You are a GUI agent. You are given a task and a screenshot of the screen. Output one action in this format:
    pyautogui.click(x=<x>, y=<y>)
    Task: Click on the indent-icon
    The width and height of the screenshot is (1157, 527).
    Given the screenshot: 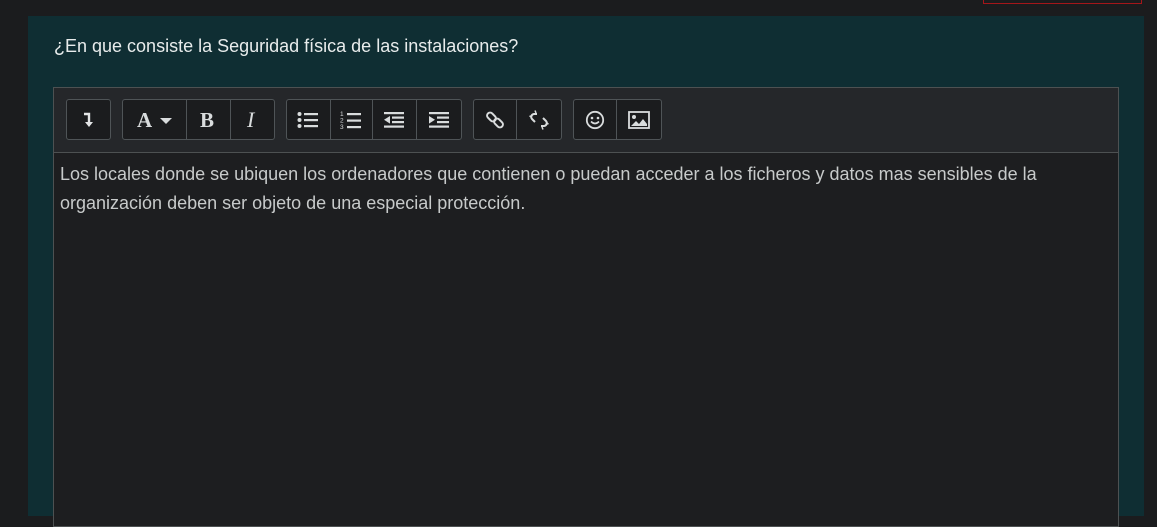 What is the action you would take?
    pyautogui.click(x=439, y=120)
_ _ _ _ _ _ _
• Problem details: Lay out the stretch from the start of the rows through the line containing "The width and" as a Markdown table with the columns Line and Content, numbering each line and leaving out any blank lines.

• Response to the exercise:
| Line | Content |
|---|---|
| 1 | You are a GUI agent. You are given a task and a screenshot of the screen. Output one action in this format: |
| 2 |     pyautogui.click(x=<x>, y=<y>) |
| 3 |     Task: Click on the indent-icon |
| 4 |     The width and height of the screenshot is (1157, 527). |